STAR: STreaming ARchive formats#
Stricter, verifiable, deterministic, highly compressible alternatives to CAR files for atproto repositories.
| CAR | STAR-lite | STAR-L0 | STAR-L1 | |
|---|---|---|---|---|
| verifiable | ✅ | ✅ | ✅ | ✅ |
| existing tools | ✅ | ❌ | ❌ | ❌ |
| archive size | worst | best | good | near-best |
| streamable | ❌^1 | ✅^2 | ✅ best | ✅ |
| bounded memory | ❌^1 | ✅^2 | ✅ best | ✅ |
| speed | worst^1 | good/best^3 | best | better |
| complexity | ✅ best | ✅ best | ok | tricky |
| strict | ❌ | ✅ | ✅ | ✅ |
| deterministic | ❌ | ✅ | ✅ | ✅ |
| slices, sparse | ✅ | ❌^4 | ✅ | ✅ |
| subtree | ❌ | ✅ | ✅ | ✅ |
Read more:
-
CAR: best interoperability
A standardized content-addressed block format
-
STAR-lite: best compression
A flat key-record encoding with no MST
-
STAR-L0/L1: best for streaming verification
A strictly-ordered block format with implicit CIDs and MST recovery at lower layers
Notes:
-
See this issue on the ietf atproto repo draft: it's not possible in general to correctly treat a CAR repo as stream-ordered without knowing (out of band) that it was encoded that way, so parsers must buffer the entire repository.
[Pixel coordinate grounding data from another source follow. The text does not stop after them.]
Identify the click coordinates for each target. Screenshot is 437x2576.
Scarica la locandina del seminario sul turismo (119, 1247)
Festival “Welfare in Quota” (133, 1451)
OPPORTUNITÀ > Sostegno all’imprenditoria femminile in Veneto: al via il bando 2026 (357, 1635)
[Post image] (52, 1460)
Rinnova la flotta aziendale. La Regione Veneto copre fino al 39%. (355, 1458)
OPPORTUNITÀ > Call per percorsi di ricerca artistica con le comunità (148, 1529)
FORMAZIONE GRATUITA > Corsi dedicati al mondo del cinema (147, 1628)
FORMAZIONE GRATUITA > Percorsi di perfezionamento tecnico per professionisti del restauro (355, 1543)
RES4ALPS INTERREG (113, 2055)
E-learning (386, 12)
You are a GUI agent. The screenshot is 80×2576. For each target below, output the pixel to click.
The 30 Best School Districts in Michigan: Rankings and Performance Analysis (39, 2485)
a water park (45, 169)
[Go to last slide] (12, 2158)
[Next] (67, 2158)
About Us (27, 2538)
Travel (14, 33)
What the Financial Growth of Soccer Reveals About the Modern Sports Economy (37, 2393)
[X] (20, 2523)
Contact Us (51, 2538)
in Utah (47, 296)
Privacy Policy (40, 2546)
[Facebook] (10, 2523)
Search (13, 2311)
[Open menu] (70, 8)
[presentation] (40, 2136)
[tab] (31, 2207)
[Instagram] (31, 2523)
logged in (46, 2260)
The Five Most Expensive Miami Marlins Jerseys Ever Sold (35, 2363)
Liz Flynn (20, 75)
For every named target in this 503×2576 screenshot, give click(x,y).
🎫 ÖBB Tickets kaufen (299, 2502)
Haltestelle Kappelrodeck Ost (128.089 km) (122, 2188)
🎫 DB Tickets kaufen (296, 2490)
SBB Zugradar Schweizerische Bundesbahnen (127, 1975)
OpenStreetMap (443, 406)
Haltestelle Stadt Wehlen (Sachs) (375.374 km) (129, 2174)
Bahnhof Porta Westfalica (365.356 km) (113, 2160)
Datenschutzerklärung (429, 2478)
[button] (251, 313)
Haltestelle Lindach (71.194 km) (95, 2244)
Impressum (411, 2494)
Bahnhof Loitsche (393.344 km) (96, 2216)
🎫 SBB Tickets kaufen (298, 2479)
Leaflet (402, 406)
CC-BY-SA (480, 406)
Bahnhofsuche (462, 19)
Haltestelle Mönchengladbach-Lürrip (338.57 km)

Disk spilling can bound memory usage, like repo-stream does, but requires many random i/o reads. Stream-ordered CARs are competitive with STAR variants on some axes, but given the unresolved issues, are not considered in this comparison.
-
STAR-lite streaming verification or conversion-to-CAR requires disk spilling to acheive bounded memory, but the i/o is optimized for a small number of one-time in-order reads from disk.
-
STAR-lite values can be emitted immediately and trivially from its encoded form with zero buffering required. However, MST recovery (or pre-verification) requires either two passes or disk spilling -- but it's still more efficient than CAR.
-
STAR-lite could support MST slices and probably sparse MSTs, but this is not specified yet. MST slices in particular would be valuable.